RECORD EXCERPTS
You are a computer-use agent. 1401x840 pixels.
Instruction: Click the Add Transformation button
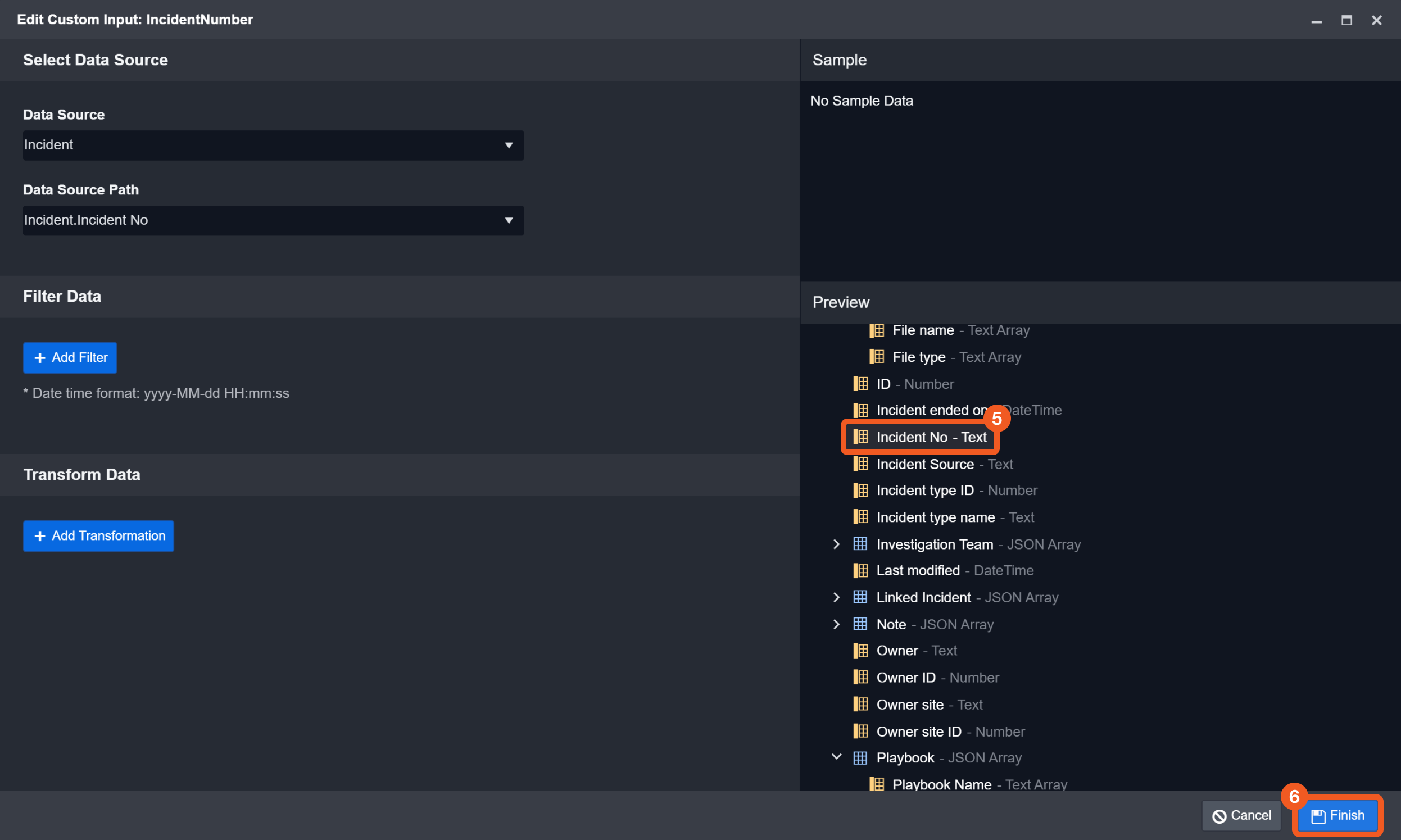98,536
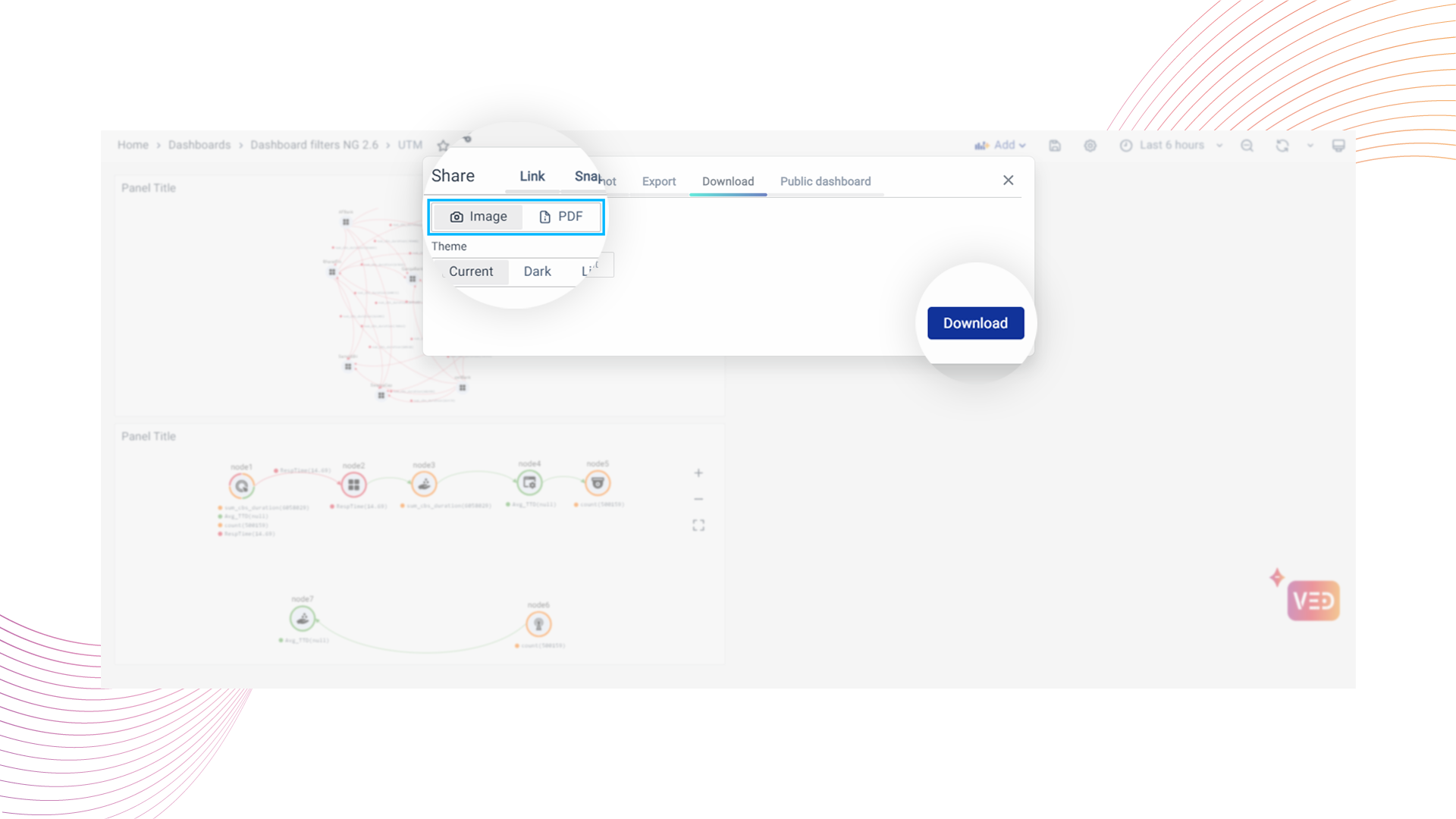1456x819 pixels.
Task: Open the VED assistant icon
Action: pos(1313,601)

REQUIREMENT
Restate the data above verbatim, skipping every image.

WRITTEN RESPONSE
You are a computer-use agent. 1401x840 pixels.
Instruction: Click the Add Transformation button
98,536
1456x819 pixels.
Task: Open the VED assistant icon
Action: pos(1313,601)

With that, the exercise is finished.